文書の抜粋:
= = = =

そういう点で、この小説だけで判断すれば、個性が発揮できる同盟の民主主義の方が上、かな。
でも、「機動戦士ガンダム」の帝国主義的な側であるジオン公国軍はえらく個性豊かですから、あんまり関係ないですね。
逆にロリ野郎のケスラーやビッテンフェルトなんかは堅真面目タイプを生かしたエピソードがあってけっこう好きです。


まあ好き嫌いで選ぶのも作者にしてみれば不本意になるんでしょうね。
アッテンボローか誰かが言っていた、帝国主義が起こるのは「民衆が楽をしたいからさ」というのがあるとおり、
そしてヤンも言っていた通り、政治が良くなろうが悪くなろうが民衆の責任、というほうが、ラインハルトだけがしっかりしていればいい世界ではなく、人々みんなが賢くなければいけない世界、というのがいいと思います。

= = = =

記録された情報:
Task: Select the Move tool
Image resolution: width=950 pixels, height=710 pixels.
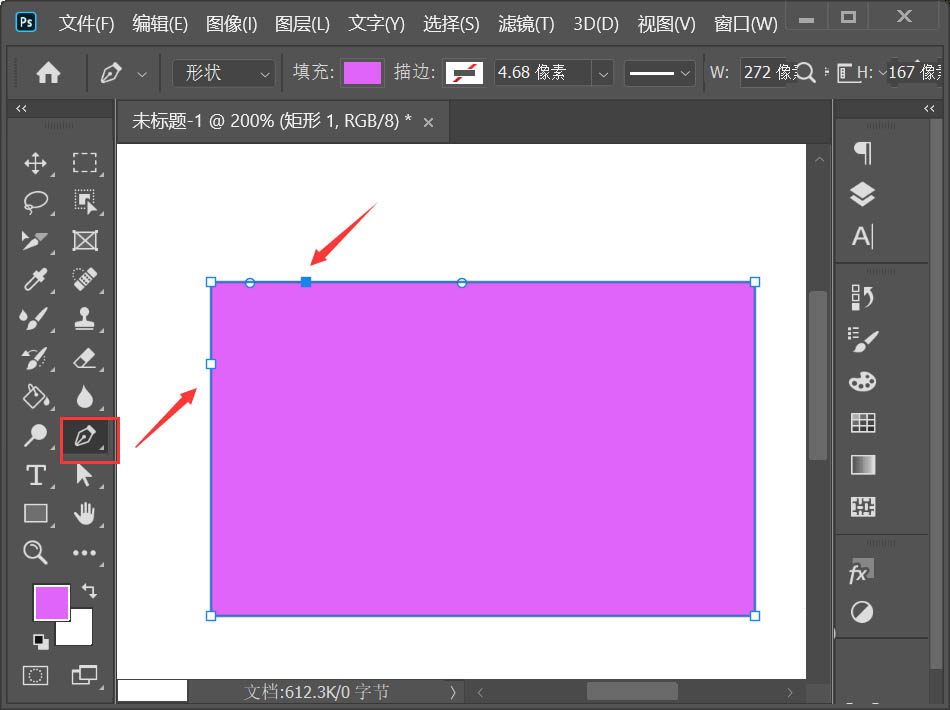Action: pos(35,163)
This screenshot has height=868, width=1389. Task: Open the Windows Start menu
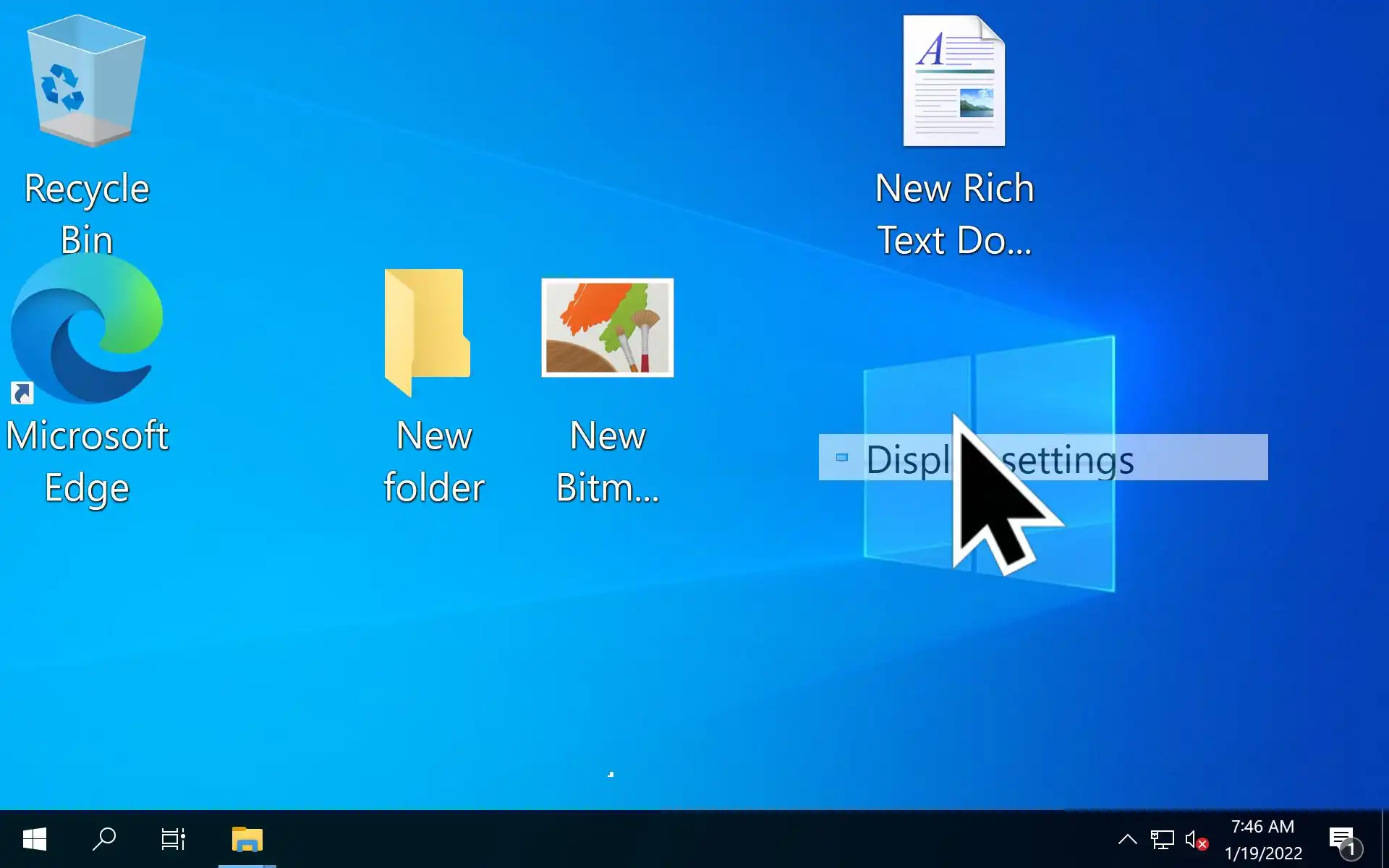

= = = =

文書の抜粋では、帝国主義が起こる理由としてどんな言葉が引かれていますか。

完全な解答: 「民衆が楽をしたいからさ」という言葉です。